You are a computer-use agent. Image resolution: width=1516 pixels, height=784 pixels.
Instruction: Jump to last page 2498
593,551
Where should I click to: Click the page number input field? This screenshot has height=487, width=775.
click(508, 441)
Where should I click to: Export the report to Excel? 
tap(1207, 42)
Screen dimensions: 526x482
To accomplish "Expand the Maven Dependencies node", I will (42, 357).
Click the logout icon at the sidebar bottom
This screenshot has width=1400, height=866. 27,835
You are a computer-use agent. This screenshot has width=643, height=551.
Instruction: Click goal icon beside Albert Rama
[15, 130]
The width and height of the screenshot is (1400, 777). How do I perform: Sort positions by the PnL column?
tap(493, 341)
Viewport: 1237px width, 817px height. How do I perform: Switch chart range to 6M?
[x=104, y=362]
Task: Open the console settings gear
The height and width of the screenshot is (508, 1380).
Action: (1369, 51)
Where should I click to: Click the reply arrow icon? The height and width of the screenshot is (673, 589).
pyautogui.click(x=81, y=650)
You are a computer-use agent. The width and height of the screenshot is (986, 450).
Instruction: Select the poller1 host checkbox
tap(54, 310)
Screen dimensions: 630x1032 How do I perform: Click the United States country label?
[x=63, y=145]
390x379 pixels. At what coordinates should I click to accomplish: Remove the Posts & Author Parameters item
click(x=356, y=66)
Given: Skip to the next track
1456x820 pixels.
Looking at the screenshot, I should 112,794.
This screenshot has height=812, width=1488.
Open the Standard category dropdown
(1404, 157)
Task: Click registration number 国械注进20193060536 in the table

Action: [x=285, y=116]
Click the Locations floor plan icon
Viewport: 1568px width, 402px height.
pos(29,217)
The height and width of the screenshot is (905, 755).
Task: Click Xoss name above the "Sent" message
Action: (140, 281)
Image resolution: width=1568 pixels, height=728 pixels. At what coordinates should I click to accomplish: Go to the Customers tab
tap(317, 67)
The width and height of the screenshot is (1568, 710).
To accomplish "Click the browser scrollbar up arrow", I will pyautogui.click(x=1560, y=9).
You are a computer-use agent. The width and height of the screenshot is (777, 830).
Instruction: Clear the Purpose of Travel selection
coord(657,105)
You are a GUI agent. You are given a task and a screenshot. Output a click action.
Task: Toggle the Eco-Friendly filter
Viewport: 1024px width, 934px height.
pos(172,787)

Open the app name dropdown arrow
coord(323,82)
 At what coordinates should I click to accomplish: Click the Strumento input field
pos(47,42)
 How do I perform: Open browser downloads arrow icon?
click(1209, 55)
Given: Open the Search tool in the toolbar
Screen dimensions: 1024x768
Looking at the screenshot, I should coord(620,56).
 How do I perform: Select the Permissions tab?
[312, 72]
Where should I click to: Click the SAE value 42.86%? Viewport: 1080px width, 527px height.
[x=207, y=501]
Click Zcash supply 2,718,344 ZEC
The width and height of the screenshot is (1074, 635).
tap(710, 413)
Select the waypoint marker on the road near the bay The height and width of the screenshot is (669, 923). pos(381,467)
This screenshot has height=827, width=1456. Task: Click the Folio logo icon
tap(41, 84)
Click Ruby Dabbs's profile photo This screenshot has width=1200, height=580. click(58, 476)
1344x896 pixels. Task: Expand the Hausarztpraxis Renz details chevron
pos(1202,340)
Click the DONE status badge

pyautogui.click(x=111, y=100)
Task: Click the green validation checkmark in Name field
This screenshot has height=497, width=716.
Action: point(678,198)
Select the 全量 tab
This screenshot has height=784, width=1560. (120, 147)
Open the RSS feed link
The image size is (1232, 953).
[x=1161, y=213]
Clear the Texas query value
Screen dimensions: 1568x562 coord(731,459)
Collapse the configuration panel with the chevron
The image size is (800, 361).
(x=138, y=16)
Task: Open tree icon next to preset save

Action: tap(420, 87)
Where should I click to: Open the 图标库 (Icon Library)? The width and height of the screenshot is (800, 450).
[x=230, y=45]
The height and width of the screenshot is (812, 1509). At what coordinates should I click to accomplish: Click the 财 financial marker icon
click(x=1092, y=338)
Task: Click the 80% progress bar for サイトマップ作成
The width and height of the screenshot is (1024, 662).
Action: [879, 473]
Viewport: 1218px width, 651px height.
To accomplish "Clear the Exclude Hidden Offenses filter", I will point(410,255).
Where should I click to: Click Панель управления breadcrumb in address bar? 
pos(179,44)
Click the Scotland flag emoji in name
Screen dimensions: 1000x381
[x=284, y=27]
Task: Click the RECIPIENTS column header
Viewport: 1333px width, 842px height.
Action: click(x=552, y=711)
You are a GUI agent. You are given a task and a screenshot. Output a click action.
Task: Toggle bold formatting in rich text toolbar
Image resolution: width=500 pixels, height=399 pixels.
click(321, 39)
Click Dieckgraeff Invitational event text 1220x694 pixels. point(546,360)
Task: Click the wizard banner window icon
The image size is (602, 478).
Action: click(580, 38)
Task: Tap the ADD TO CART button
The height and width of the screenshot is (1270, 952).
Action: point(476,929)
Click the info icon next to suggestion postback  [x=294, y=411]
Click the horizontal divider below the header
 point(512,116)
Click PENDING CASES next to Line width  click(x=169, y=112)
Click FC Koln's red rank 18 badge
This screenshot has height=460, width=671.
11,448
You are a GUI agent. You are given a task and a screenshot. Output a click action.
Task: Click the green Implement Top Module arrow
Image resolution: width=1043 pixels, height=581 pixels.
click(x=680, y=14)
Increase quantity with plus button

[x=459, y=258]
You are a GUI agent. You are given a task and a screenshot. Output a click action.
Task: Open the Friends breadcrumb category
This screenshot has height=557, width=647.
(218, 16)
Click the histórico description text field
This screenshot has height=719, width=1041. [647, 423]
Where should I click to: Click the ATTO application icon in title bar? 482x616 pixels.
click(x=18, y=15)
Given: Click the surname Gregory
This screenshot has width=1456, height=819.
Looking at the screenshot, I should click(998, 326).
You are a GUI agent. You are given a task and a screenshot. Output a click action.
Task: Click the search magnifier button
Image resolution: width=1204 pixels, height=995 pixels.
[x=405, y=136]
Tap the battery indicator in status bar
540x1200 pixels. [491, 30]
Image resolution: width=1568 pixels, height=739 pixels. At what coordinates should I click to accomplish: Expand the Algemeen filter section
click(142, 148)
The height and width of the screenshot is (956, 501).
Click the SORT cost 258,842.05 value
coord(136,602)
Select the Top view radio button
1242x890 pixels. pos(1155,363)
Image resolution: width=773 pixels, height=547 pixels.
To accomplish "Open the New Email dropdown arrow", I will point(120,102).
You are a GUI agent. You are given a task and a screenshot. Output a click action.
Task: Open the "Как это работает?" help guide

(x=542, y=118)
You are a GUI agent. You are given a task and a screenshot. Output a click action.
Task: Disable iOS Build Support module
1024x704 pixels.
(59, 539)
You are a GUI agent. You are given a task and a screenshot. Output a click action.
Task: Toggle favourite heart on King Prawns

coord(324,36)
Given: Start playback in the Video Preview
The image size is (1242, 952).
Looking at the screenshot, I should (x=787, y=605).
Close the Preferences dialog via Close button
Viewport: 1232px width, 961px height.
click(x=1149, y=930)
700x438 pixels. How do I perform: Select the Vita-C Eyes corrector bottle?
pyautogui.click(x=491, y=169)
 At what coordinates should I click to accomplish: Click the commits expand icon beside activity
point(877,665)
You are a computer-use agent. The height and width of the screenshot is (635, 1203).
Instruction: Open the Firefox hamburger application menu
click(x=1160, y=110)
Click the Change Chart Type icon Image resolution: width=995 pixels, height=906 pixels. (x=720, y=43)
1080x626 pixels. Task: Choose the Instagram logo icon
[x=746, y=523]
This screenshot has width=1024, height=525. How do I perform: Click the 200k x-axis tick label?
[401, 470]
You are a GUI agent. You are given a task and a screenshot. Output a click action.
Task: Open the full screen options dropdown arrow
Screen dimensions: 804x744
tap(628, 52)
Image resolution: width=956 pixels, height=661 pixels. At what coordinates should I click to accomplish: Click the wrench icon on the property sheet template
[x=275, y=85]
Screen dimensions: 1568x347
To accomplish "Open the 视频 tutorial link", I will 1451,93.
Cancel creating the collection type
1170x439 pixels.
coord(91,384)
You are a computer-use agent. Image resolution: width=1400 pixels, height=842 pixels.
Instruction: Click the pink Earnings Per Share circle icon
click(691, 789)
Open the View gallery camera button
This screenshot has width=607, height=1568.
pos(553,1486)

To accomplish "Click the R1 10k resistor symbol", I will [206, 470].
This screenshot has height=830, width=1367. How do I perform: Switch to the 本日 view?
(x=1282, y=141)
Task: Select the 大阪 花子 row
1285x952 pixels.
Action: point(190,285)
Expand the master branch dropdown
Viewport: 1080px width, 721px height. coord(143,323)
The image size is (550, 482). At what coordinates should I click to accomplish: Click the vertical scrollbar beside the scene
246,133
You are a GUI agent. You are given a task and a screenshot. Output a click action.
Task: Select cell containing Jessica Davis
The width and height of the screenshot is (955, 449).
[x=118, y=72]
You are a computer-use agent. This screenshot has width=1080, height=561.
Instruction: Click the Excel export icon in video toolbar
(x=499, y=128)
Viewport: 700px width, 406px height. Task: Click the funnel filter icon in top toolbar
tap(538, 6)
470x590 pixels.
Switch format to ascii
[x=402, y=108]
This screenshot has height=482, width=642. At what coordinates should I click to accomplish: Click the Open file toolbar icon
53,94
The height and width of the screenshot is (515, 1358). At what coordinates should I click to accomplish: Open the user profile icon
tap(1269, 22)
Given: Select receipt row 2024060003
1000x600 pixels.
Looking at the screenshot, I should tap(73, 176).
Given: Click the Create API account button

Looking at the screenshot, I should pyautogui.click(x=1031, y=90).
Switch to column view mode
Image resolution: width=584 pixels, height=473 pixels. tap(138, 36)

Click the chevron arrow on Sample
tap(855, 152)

□ □ □ □ □ □ □

**Task requirements:**
Only the number is wanted: how many lines in the entries above contain the word "computer"?

**Answer to the problem:**
7